Each line of the material that mentions the word "страница" is to be copied.

· · · · · · ·

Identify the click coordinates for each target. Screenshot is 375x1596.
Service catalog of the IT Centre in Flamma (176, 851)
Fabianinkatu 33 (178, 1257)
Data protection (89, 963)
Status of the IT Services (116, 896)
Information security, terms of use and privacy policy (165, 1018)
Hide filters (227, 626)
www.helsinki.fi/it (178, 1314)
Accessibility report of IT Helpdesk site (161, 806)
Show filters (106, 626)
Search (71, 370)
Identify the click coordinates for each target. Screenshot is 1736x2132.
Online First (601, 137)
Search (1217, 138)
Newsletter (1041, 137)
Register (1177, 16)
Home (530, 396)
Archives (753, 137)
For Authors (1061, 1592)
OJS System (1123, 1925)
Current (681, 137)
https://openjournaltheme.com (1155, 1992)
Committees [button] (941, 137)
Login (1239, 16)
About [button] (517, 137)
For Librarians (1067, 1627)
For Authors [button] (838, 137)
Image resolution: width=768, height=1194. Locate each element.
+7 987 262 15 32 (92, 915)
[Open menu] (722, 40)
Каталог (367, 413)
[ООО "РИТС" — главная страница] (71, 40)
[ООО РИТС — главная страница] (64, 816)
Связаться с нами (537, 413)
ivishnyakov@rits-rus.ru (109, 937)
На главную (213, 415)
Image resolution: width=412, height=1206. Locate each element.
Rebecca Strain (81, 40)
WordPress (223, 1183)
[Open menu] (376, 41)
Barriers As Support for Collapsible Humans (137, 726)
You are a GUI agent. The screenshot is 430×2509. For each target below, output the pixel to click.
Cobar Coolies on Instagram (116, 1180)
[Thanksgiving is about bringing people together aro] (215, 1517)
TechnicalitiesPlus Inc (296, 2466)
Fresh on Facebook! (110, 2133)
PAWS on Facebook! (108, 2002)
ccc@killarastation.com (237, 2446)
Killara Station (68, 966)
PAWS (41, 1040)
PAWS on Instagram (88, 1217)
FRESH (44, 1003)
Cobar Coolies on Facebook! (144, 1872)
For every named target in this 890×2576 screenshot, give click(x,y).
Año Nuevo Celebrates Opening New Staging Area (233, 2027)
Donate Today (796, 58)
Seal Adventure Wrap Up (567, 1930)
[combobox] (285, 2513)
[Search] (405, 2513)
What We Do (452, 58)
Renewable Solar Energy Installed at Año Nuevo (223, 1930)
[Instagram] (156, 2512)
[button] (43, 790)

· · · · · · ·

* Solved exercise:
[ООО "РИТС" — главная страница] (71, 40)
[ООО РИТС — главная страница] (64, 816)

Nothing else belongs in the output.